Calle de por medio, en una casa que, como todas, parecía cariada por los disparos, vivía Sandro, el hermano menor de Giovanni. Era quien se vestía de payaso para divertir a los chicos de la cuadra el día de Halloween o en cualquier otra celebración más propia del calendario colombiano; cuando la muerte respira tan cerca no se desprecia ningún motivo para festejar. Sandro había aprendido los trucos del clown en aquel circo; tenía un humor ácido y negro, como si todo fuera lo mismo. La muerte no le merecía ningún tipo de solemnidad. La vida tampoco. Cuando lo conocí, recordé la idea previa que tenía sobre los sicarios. Me los imaginaba similares a robots, muy lejos de la emoción humana. Sandro no era un robot, pero algo se había perdido irremediablemente de sus ojos. Todo lo que se veía en esa mirada era lo que se reflejaba en ella, esos ojos eran como espejos inanimados; por eso mismo, sin ninguna maldad. Sin rastros de miedo.
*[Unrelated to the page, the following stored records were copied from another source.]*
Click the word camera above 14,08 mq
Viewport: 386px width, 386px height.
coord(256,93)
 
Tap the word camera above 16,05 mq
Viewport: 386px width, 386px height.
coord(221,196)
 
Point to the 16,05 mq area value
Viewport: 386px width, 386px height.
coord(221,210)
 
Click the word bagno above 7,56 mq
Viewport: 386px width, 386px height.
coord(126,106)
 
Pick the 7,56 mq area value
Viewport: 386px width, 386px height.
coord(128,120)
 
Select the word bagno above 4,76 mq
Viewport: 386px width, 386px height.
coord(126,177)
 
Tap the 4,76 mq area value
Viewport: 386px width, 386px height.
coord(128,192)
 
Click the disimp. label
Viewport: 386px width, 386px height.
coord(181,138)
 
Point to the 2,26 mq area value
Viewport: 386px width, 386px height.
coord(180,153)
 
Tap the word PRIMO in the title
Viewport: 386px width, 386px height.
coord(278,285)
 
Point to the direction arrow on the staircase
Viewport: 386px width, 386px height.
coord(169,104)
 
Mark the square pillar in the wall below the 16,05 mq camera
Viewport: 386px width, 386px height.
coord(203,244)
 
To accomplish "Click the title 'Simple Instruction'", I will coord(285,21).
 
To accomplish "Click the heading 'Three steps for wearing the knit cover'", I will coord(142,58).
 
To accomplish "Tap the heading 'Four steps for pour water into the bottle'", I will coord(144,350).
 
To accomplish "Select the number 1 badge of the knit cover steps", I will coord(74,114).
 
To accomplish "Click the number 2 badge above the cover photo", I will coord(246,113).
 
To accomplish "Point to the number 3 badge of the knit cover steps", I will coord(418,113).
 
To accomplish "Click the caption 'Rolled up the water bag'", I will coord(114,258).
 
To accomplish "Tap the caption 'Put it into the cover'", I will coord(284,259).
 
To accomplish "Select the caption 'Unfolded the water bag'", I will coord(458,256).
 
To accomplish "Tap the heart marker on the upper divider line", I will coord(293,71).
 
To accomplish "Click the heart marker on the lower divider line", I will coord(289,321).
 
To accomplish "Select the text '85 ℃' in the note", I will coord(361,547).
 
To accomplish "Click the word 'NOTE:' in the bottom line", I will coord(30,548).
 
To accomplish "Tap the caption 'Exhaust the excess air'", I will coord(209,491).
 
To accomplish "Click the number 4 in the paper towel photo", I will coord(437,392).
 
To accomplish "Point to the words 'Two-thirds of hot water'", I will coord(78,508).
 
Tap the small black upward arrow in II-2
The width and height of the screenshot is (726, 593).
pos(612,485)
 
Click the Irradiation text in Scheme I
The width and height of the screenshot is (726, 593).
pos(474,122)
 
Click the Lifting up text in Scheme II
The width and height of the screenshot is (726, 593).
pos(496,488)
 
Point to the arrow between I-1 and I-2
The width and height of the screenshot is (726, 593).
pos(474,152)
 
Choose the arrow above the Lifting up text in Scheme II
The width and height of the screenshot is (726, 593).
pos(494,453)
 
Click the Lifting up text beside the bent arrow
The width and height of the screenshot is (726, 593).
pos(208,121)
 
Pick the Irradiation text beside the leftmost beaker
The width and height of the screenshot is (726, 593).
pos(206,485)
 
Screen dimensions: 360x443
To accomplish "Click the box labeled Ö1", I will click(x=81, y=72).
Empecé a caminar solo después de haberme instalado en lo de Giovanni. A veces lo acompañaba hasta la terminal, donde los Rambos se dedicaban a lavar los micros que traían y llevaban pasajeros del centro. Era una manera de legitimar el cobro de peaje: ningún bus puede atravesar los caminos que surcan las laderas de las comunas sin arreglar un pago con las pandillas. Giovanni se quería retirar de la arbitrariedad del código de los combos, por eso insistía en dar algo a cambio del peaje. A diferencia de su hermano, a él sí le importaba seguir vivo, le importaba ver crecer a sus hijas, salvarlas de las balas que, aunque sea de rebote, hasta su hermana menor había recibido. Tenía una noción del peligro que Sandro no conocía. Para evitar el miedo hay que saber que uno puede morir cada día, y que no hay mucho que hacer para evitarlo. Era así para Sandro, la muerte para él era una presencia física a su costado, no podía estar cambiando todos los días sus actos para alejarla. Giovanni en cambio estaba contaminado por la duda: ¿y si es posible? ¿Y si en verdad se puede modificar un par de cosas y asegurarse una larga vida? El miedo aparece cuando hay algo que perder.

Casi todos los vecinos de la cuadra de los Rambos estaban unidos por lazos de parentesco, de sangre o políticos. Unos quince eran miembros del combo que protegía la cuadra y que perdía su influencia hacia la esquina izquierda. En ese límite había un bar en el que se reunían los integrantes de un combo enfrentado a los Rambos, “los enemigos” para Sandro y Giovanni. Las jurisdicciones son tan pequeñas como el número de integrantes de un combo. Si eran diez o quince la seguridad no se extiende más allá de los cien, a lo sumo doscientos metros. Los de la esquina izquierda, entonces, eran eso, los dueños del territorio de al lado y el código mudo de las comunas dice que no se deben cruzar límites ajenos. Nunca supe si fueron ellos quienes habían matado a Rambo, el joven que bautizó el combo. Pero sí que la pandilla de Giovanni –y Giovanni mismo– había perdido el esplendor que disfrutó mientras vivía su líder. Habían tenido todo un arsenal, con granadas de guerra incluidas. En el momento en que los conocí, discutían entre ellos cuál había sido el destino de esas armas. Giovanni mismo era mirado con desconfianza, la viuda de Rambo lo acusaba de tener unas cuantas escondidas, pero él lo negaba. Sólo le quedaba una carabina y un .38, para su defensa personal y la de su familia.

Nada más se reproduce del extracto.